■ What is needed
Filter the entries and keep only the lines where the string "icon" appears.

■ Recorded information
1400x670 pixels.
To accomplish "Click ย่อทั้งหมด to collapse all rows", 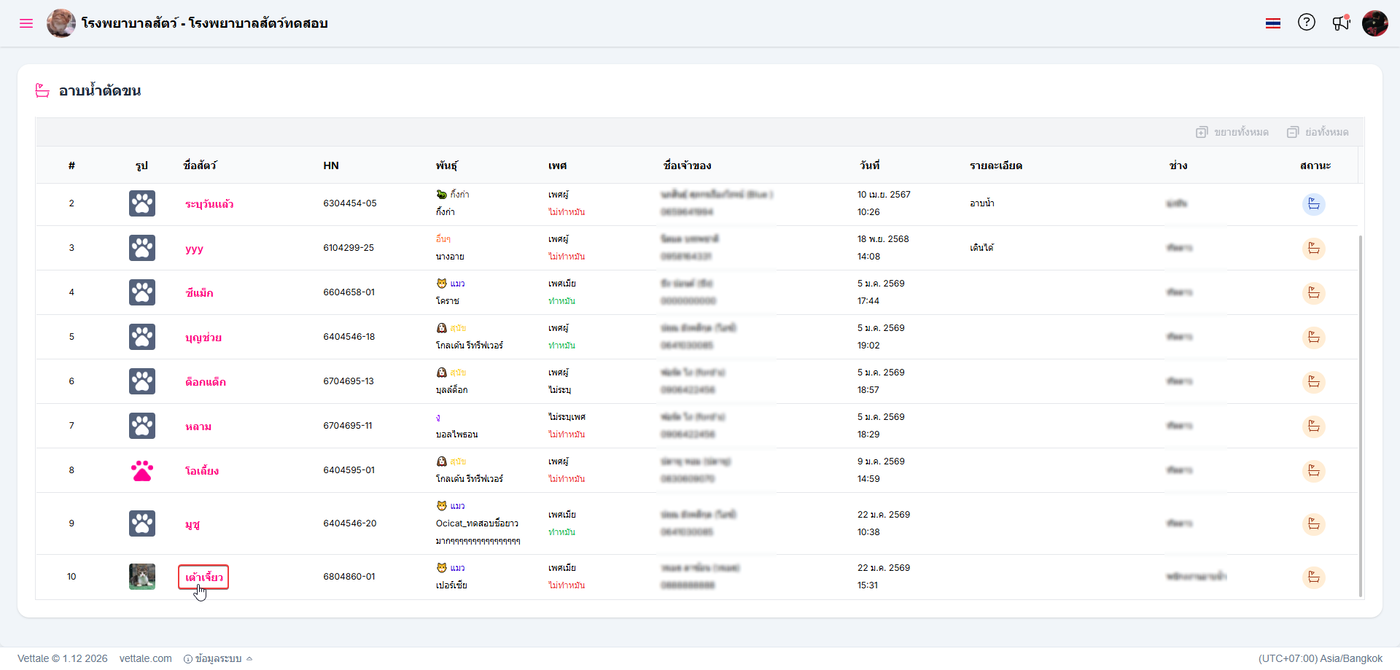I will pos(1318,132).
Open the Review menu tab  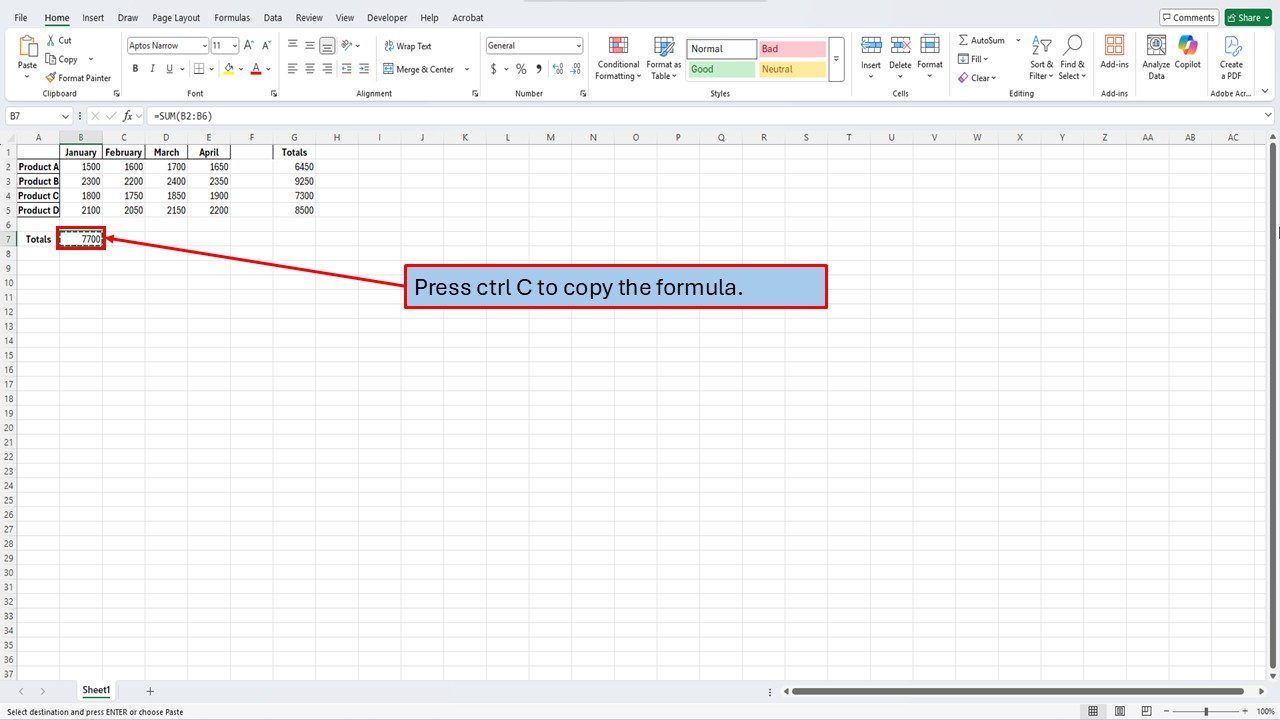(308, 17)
* * *
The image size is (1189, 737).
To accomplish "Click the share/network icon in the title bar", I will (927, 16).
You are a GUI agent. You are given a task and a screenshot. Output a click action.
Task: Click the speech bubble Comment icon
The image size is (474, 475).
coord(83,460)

■ Written reply
To accomplish "Click the share/network icon in the title bar", I will (927, 16).
Task: Click the speech bubble Comment icon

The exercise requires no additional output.